TASK INSTRUCTIONS>
A – Using the text about Shelagh McDonald, decide whether each statement agrees with it: (i) McDonald was born and raised in Edinburgh. (ii) Her 1970 album sold well. (iii) Keith Christmas helped her get a record deal with the B&C label. For each, answer yes or no and quote the words of the text that decide it.
B – Reproduce the stretch of the text about Shelagh McDonald from "Shelagh McDonald - Stargazer" through "and sold respectably.".

READING TEXT>
——————————

Shelagh McDonald - Stargazer (1971)

«As much myth as musician, singer/songwriter Shelagh McDonald seemed poised to emerge as a major voice in British folk music when she abruptly vanished mere months after the release of her breakthrough LP. Born and raised in Edinburgh, Scotland, McDonald arrived in London sometime in the late '60s. While performing at the Troubadour, she befriended fellow singer/songwriter Keith Christmas, who would prove instrumental in landing her a record deal with the B&C label. Album followed in 1970 to decent reviews but mediocre sales, but 1971's Stargazer was a far different story. With McDonald dubbed "the new Sandy Denny" by the U.K. music press, the record was a critical smash and sold respectably.

But after recording a handful of tracks for a proposed third LP, McDonald suddenly disappeared, leaving no clues to her rationale or her whereabouts. While many friends and fans speculated she returned to Scotland, unhappy with her life and career in London, others believed she fled to either the U.S. or Canada in an attempt to recover from a failed relationship or to cure a drug problem. In truth, it was a life-altering LSD trip that sent her into seclusion and also ruined her voice. After a time spent putting her life back together, she married a Scottish bookstore owner and drifted away from society again, only this time happily.

——————————

STORED RECORDS>
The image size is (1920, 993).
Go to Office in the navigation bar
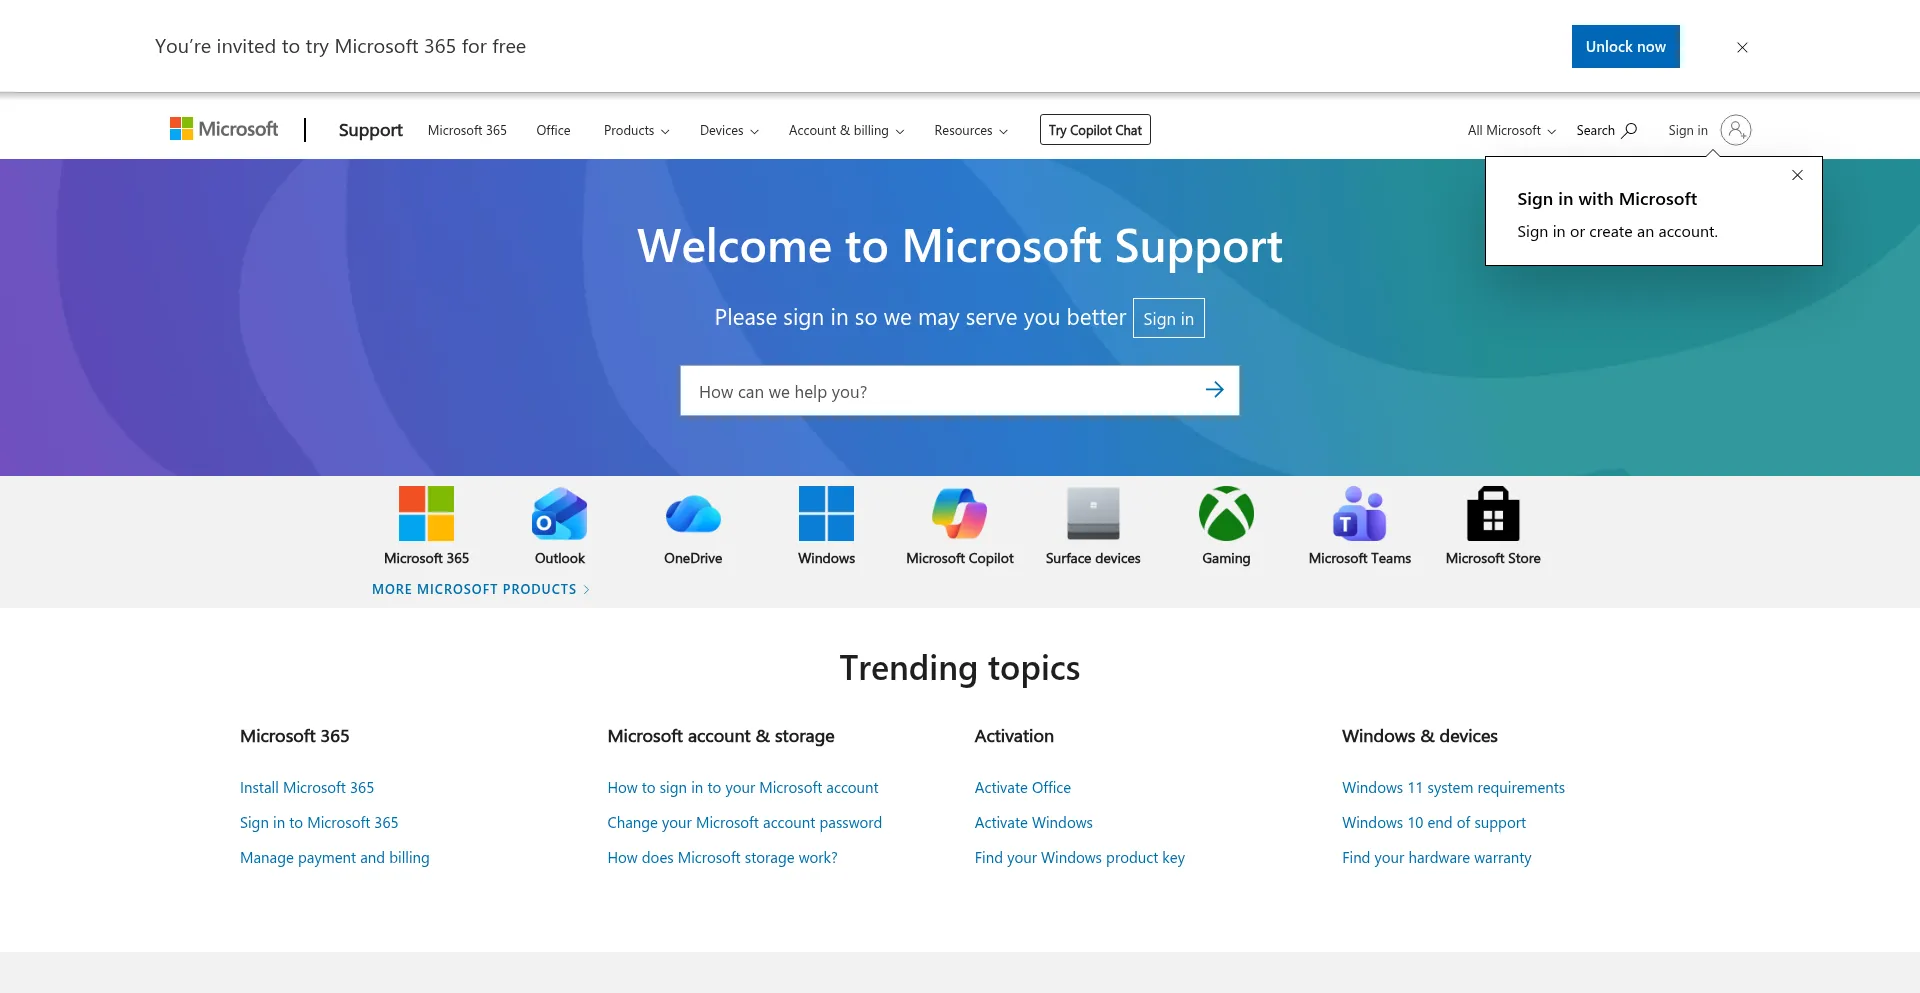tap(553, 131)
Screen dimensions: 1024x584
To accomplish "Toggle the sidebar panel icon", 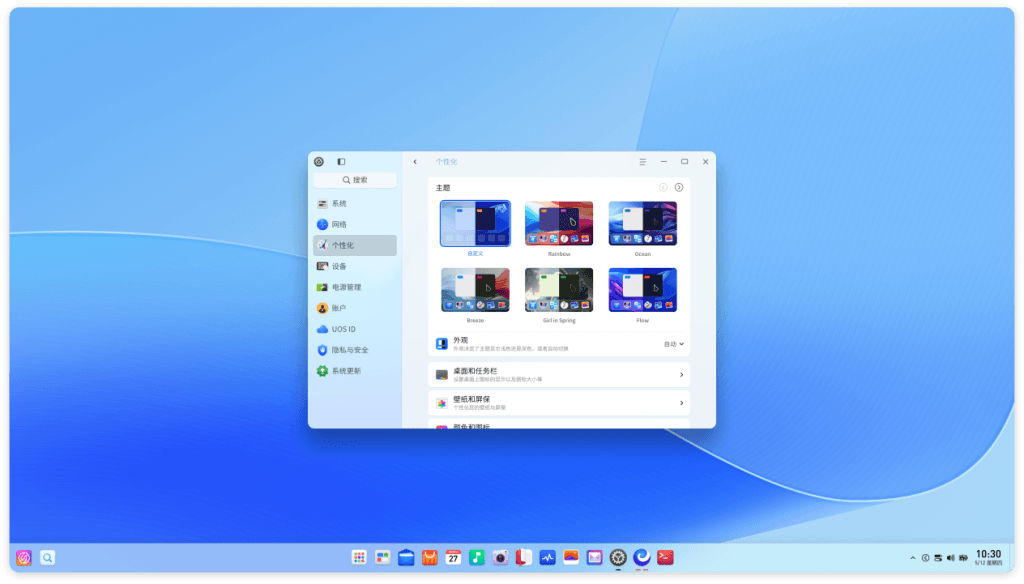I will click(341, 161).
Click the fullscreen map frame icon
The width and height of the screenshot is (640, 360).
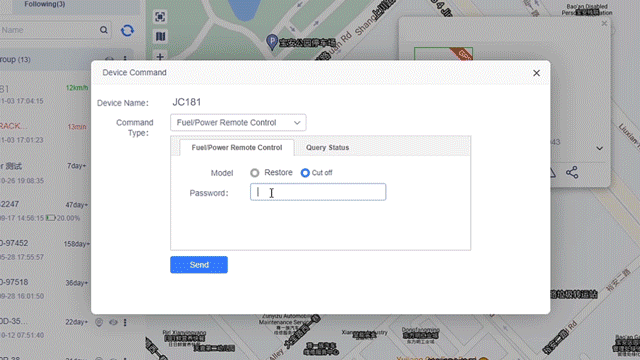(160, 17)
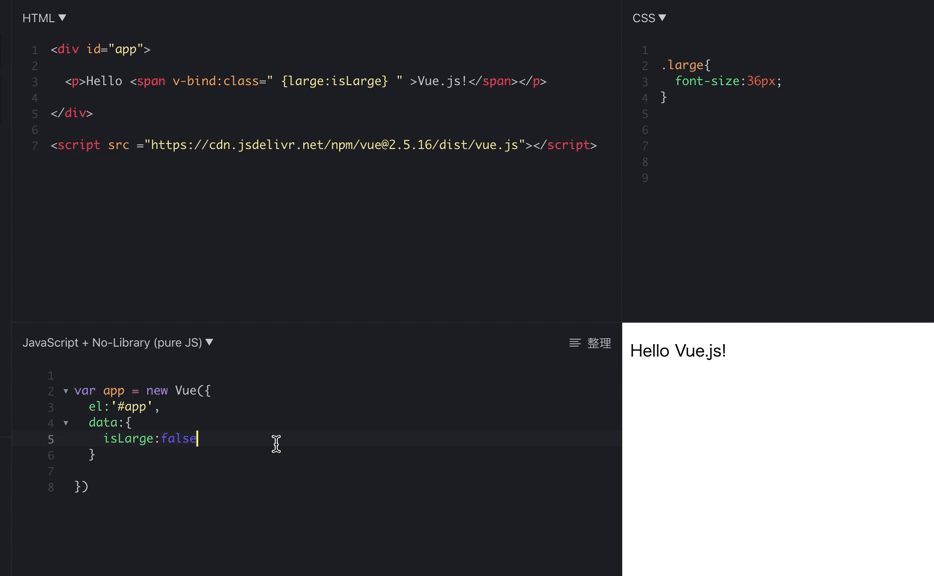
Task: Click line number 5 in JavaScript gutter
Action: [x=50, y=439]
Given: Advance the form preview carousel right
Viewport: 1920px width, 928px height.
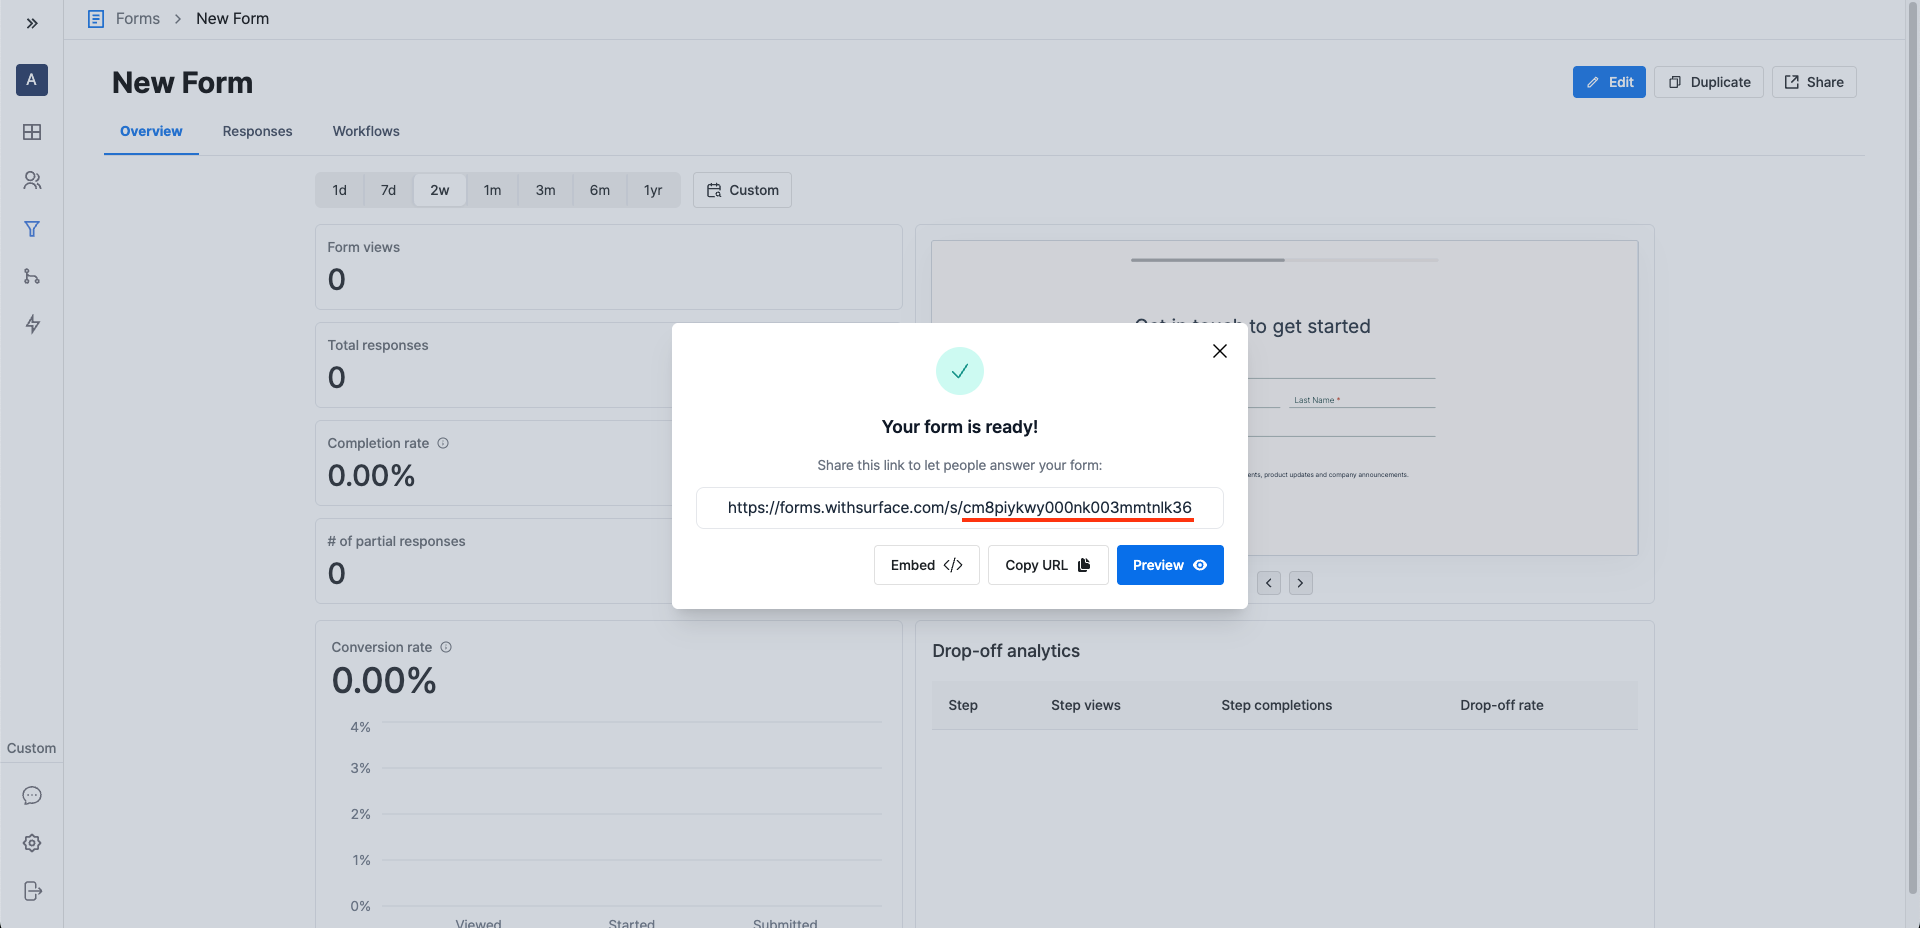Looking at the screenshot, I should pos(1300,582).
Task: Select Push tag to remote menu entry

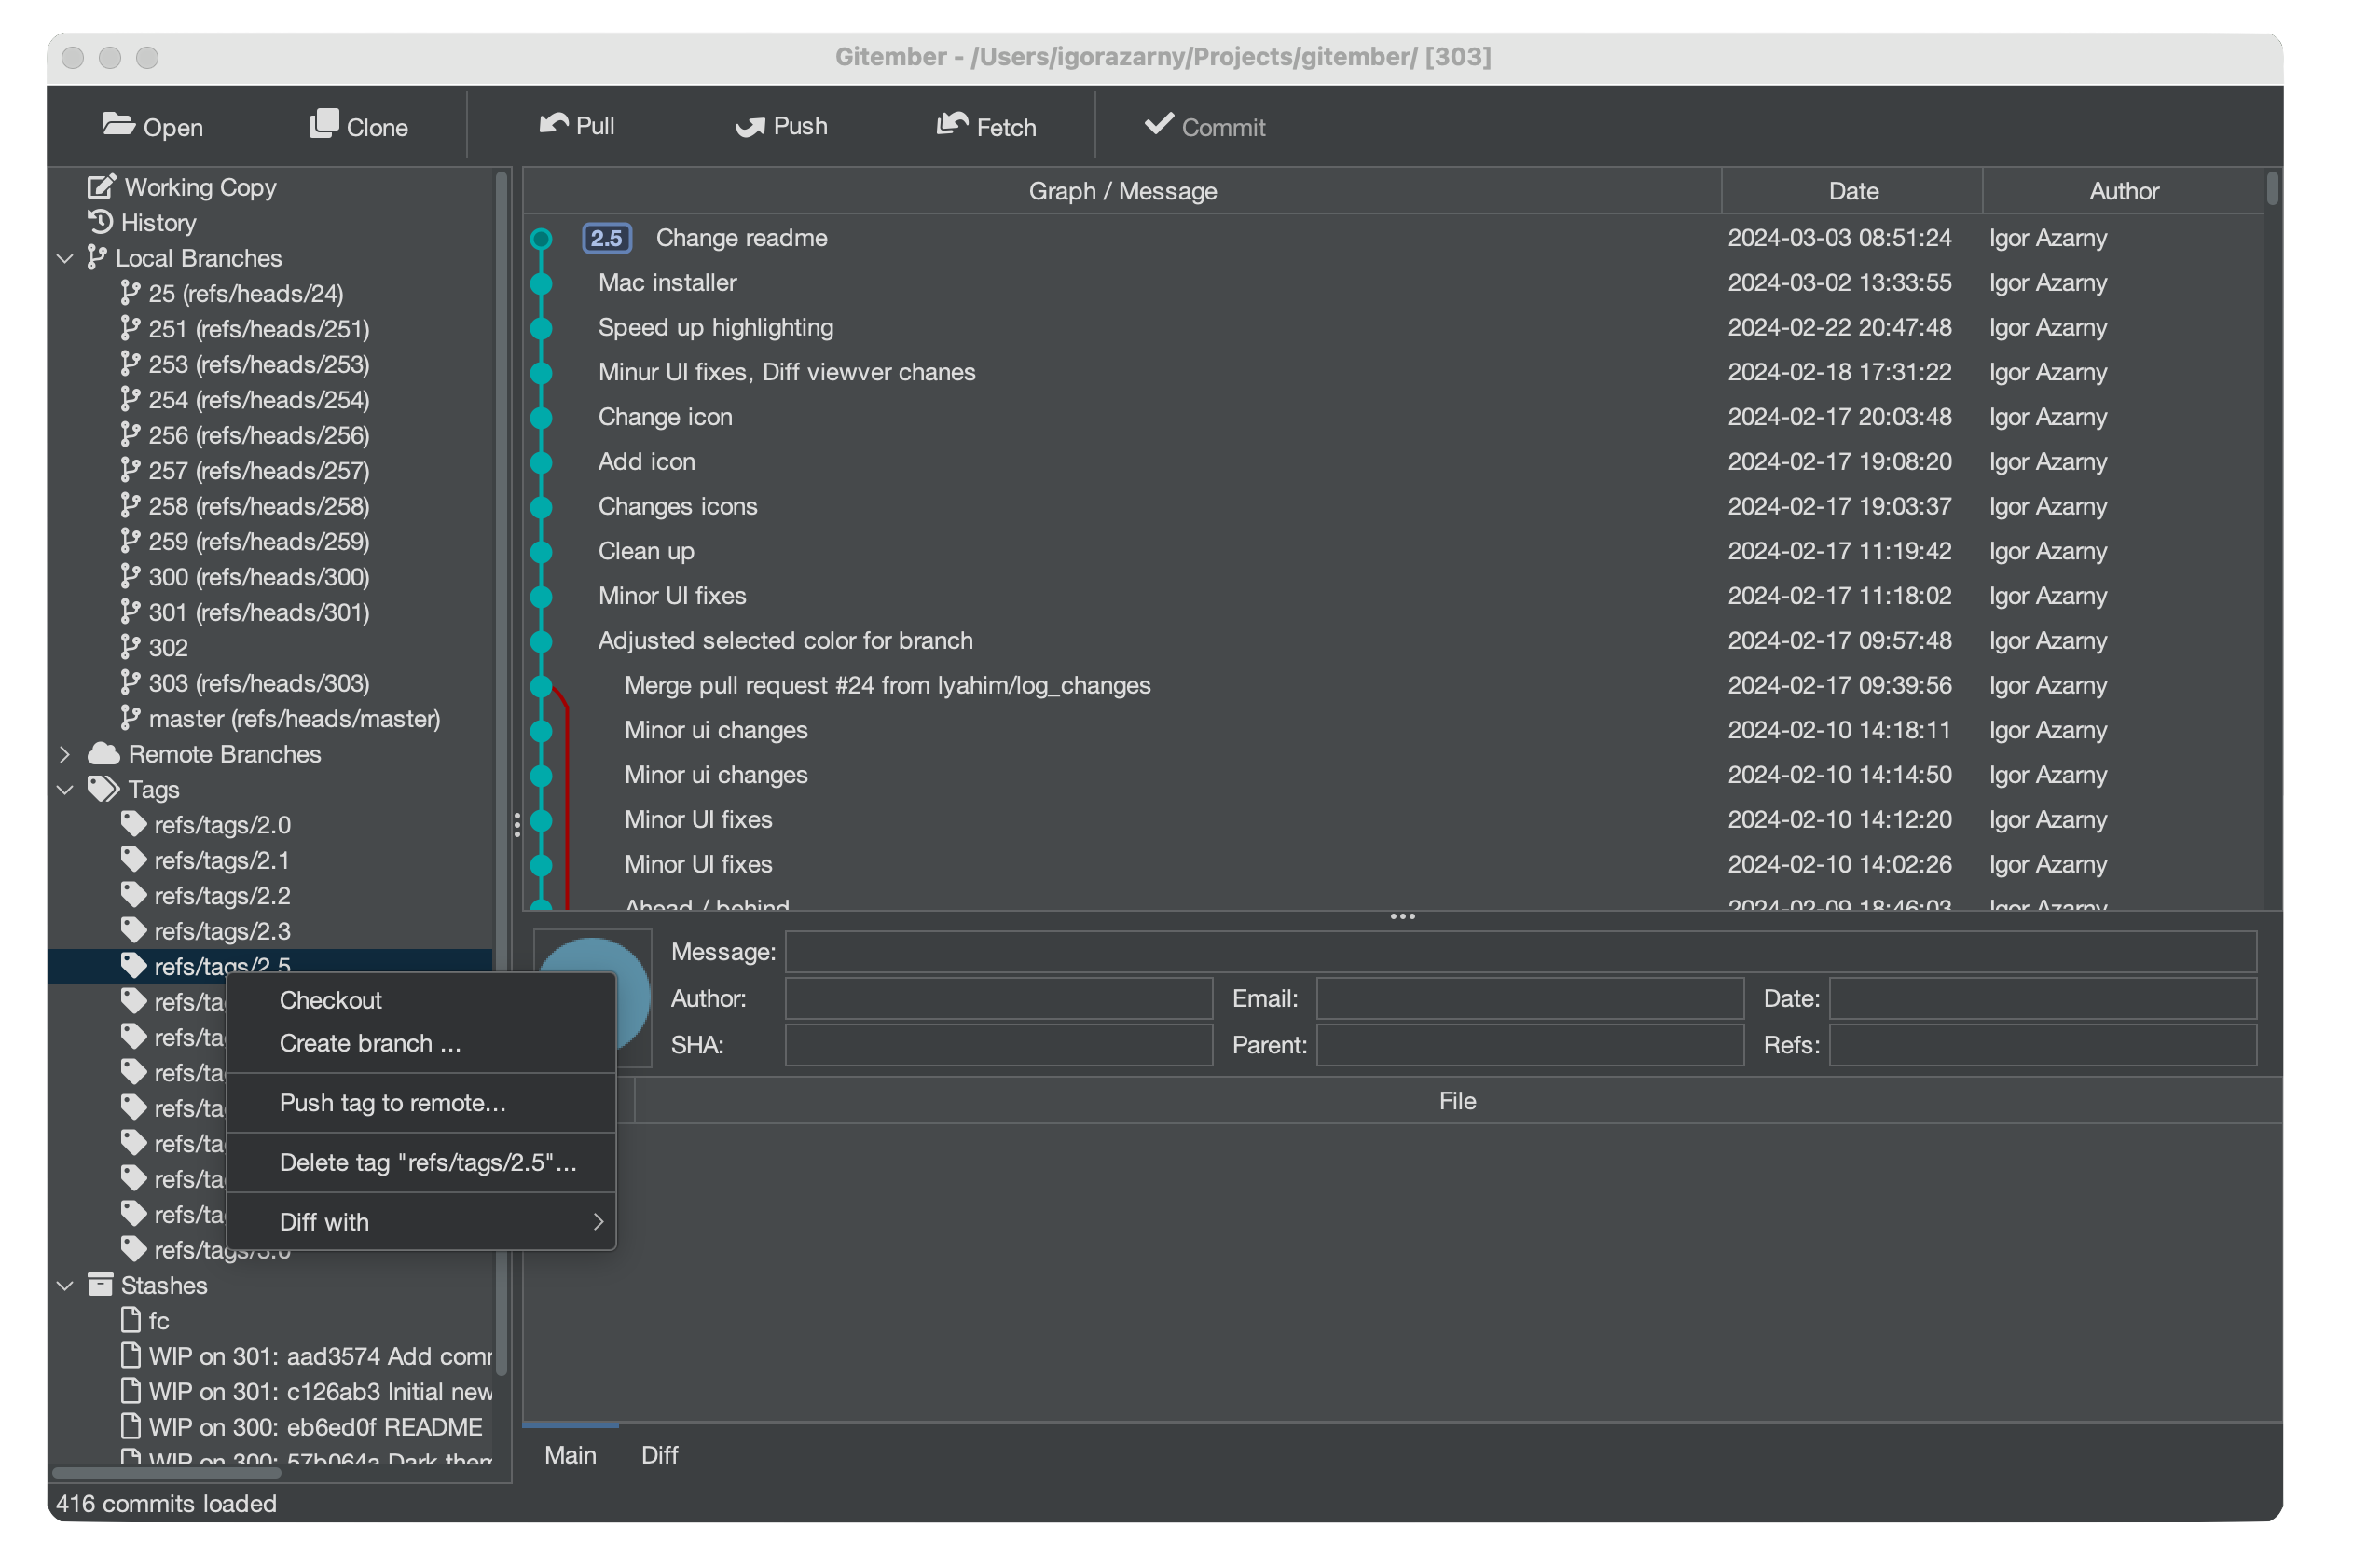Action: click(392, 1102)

——————————

COMPLETE ANSWERS>
A –
(i) Yes: "Born and raised in Edinburgh, Scotland"
(ii) No: "Album followed in 1970 to decent reviews but mediocre sales"
(iii) Yes: "who would prove instrumental in landing her a record deal with the B&C label"

B –
Shelagh McDonald - Stargazer (1971)

«As much myth as musician, singer/songwriter Shelagh McDonald seemed poised to emerge as a major voice in British folk music when she abruptly vanished mere months after the release of her breakthrough LP. Born and raised in Edinburgh, Scotland, McDonald arrived in London sometime in the late '60s. While performing at the Troubadour, she befriended fellow singer/songwriter Keith Christmas, who would prove instrumental in landing her a record deal with the B&C label. Album followed in 1970 to decent reviews but mediocre sales, but 1971's Stargazer was a far different story. With McDonald dubbed "the new Sandy Denny" by the U.K. music press, the record was a critical smash and sold respectably.